TASK DETAILS: The exercise calls for exact output of the lines between the one that contains "You are a computer-use" and the end of the data, with both ends kept and pictures left out.

Collected data
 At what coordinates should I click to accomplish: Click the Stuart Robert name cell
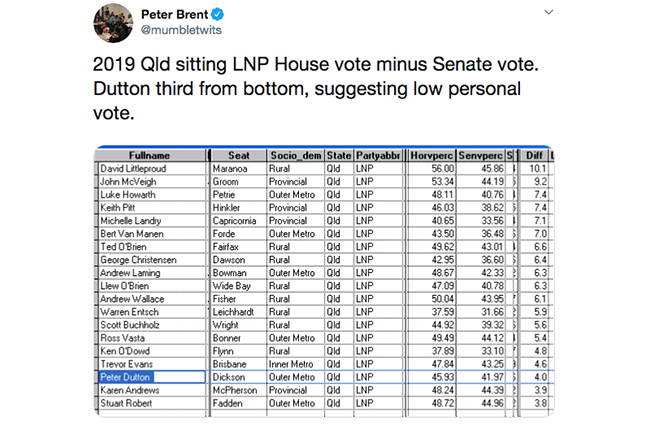126,403
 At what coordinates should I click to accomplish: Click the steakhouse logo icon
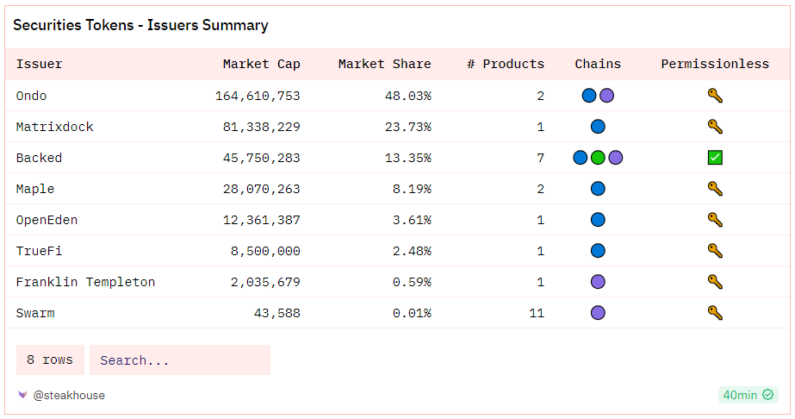pyautogui.click(x=23, y=395)
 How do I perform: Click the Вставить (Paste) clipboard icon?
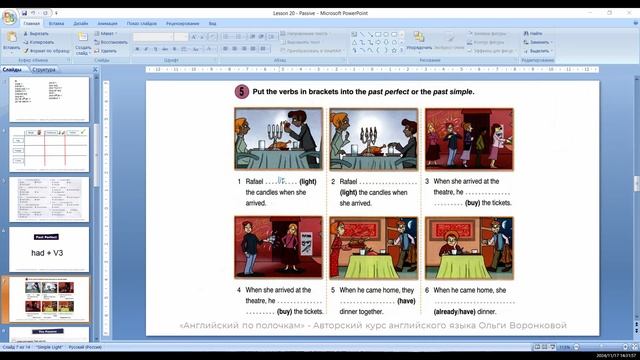click(x=11, y=42)
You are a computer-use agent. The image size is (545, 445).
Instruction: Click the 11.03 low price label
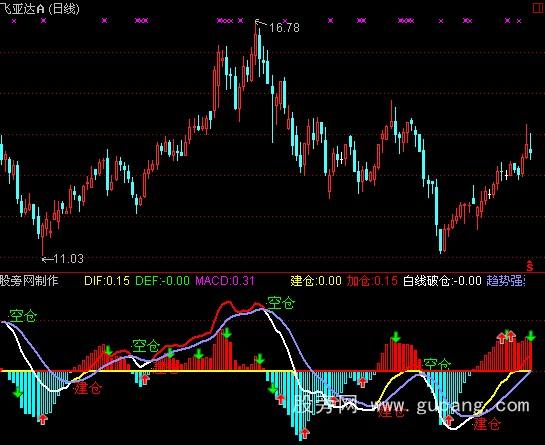(x=69, y=259)

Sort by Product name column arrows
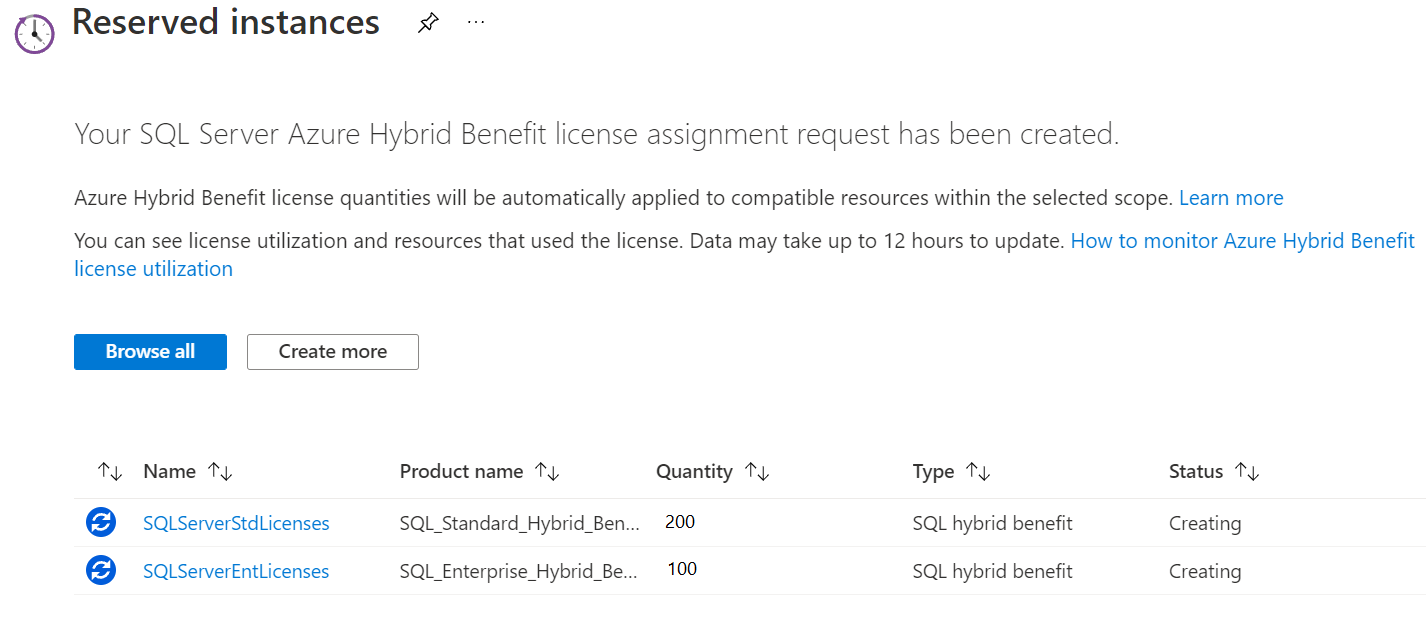[547, 472]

WRITTEN ANSWER:
You are a computer-use agent. The image size is (545, 445).
Instruction: Click the 11.03 low price label
(x=69, y=259)

Sort by Product name column arrows
[547, 472]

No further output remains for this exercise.